Pero su deseo de sentir de nuevo, cerca de ella, en alguna forma, al desaparecido Jason, prestó fuerzas a su voluntad. No quiso volverse atrás en la intención inicial. Deseó, realmente, que Charlotte Sanders invocase el alma del difunto en una de sus sesiones espiritistas…
Y no replicó a la mujer. Afuera, la lluvia se hacía más densa. La niebla rodeaba la finca en los acantilados. Dentro de la casa, amplia, suntuosa, extrañamente vacía y silenciosa ahora, las dos mujeres se dirigieron a un gabinete más recogido, donde iniciar su fantasmal experiencia…
Una experiencia más allá del mundo de los vivos. En sombras, con un velador, y unas manos unidas.
Esperando al espíritu del difunto Jason Shelley…
* * *
No.
No resultaba. Todo era inútil.
La señora Sanders resopló. Sus manos se crisparon en la mesa bruñida. El sudor las hizo resbalar. Respiraba agitadamente. Sacudió la canosa cabeza con energía, realmente disgustada consigo misma. Y con todo lo que estaba sucediendo.
—No es posible —masculló—. Siempre dio resultado. Esto no puede ocurrirme a mí…
Yvette la contemplaba fijamente desde la sombra. Parecía flotar muy lejos. Buscaba algo en la oscuridad, sólo rota por el resplandor de un farol exterior, en la galería porcheada, enfrentada al jardín. Un farol que se agitaba, movido por la fuerte brisa marina, y también por ráfagas de agua en la noche. La luz, así, entraba por la rendija de los cortinajes, bailoteando grotescamente, dibujando y borrando sombras que parecían seres vivientes, llegados de ultratumba.

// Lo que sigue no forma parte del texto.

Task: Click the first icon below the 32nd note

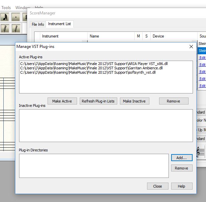Action: (5, 28)

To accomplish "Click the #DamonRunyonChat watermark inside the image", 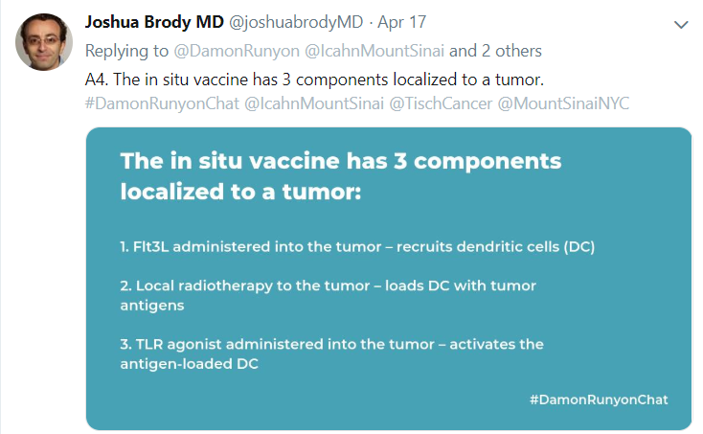I will [599, 400].
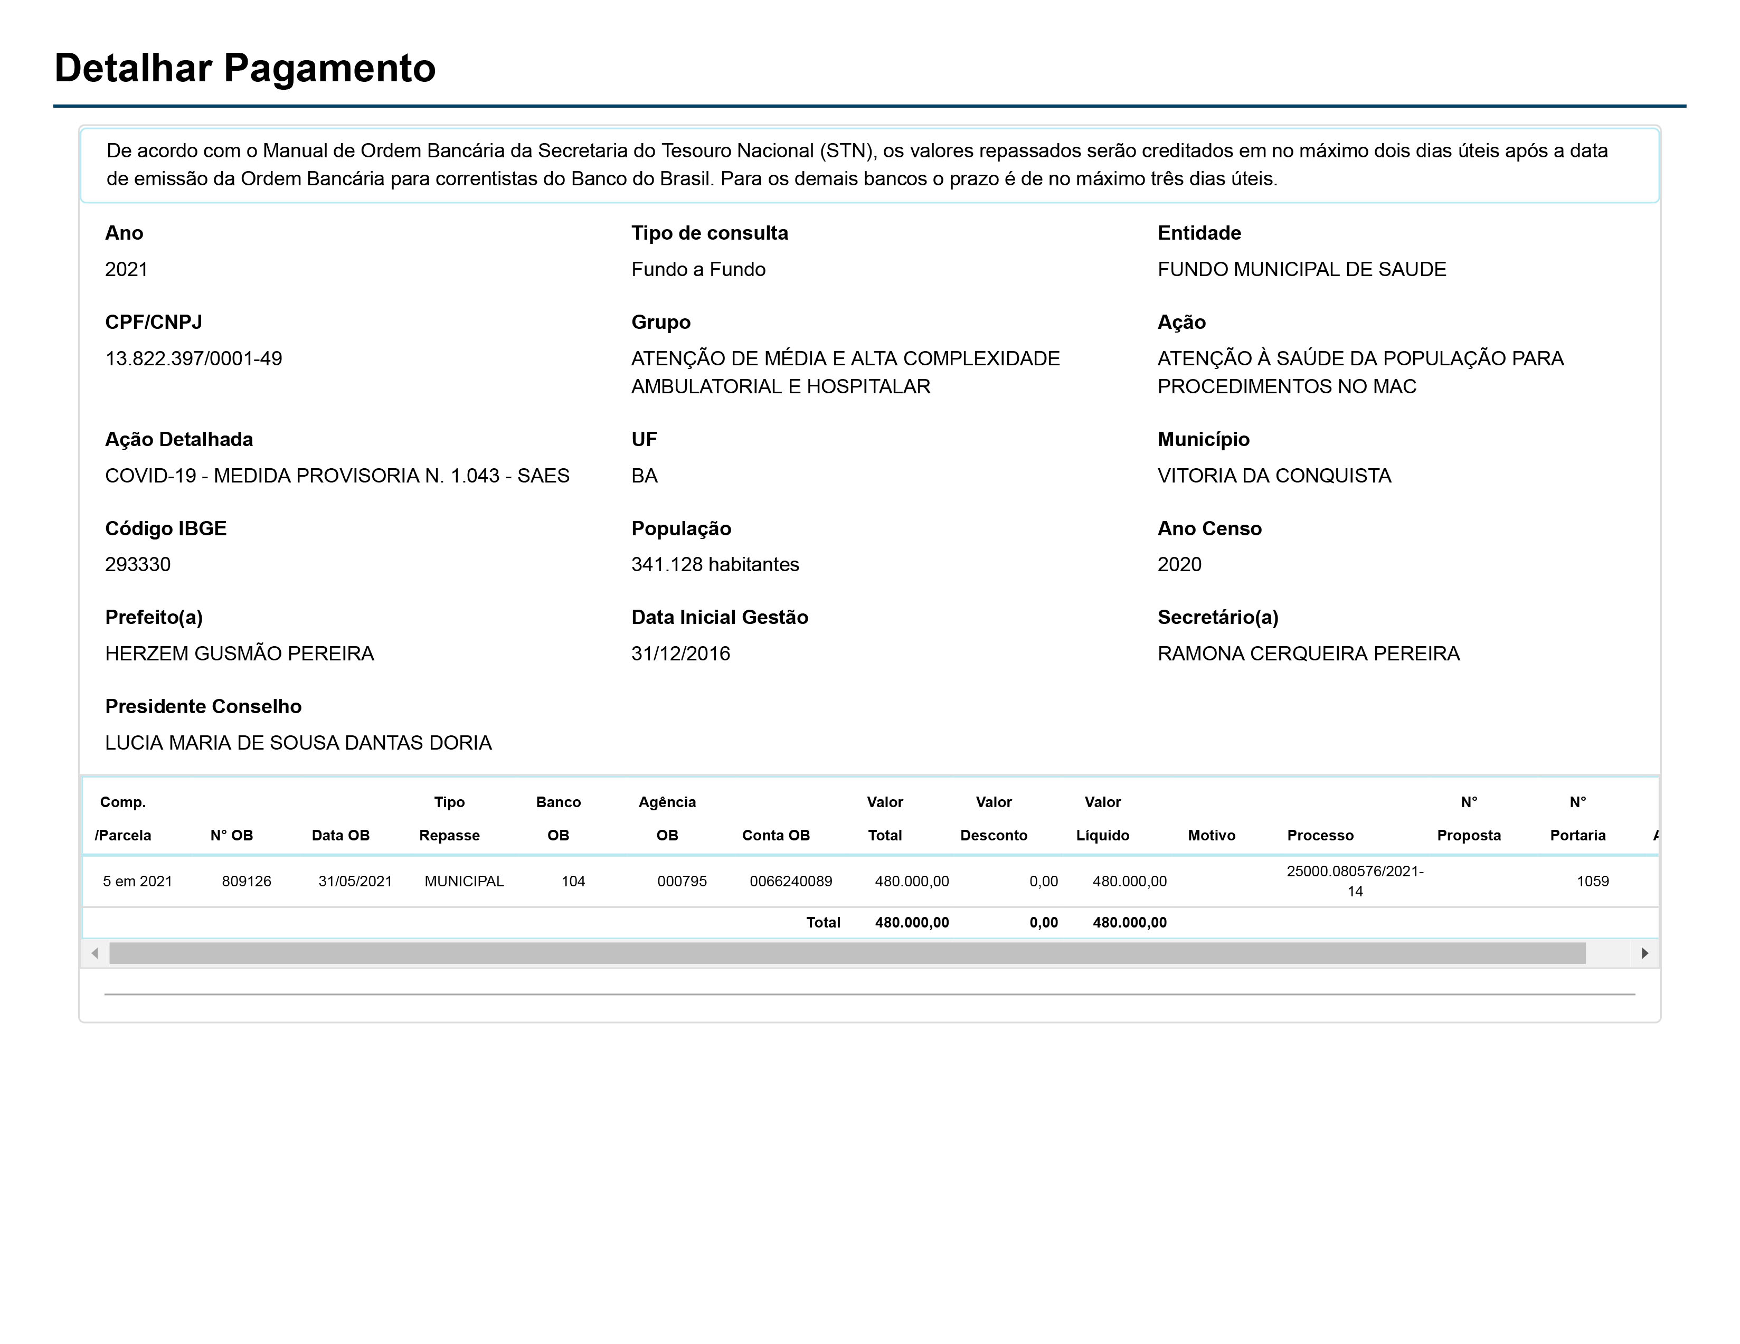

El ambiente era perfecto. Pero la invocación repetida de la señora Sanders no surtía efecto alguno. Alrededor, continuaba el silencio. La calma más absoluta acogía las palabras susurradas por la médium en la extraña sesión espiritista de Cliffs Manor. Jason no acudía. No respondía. No daba señales de…, de vida, o lo que pudiera ser aquello, más allá de la propia existencia humana natural.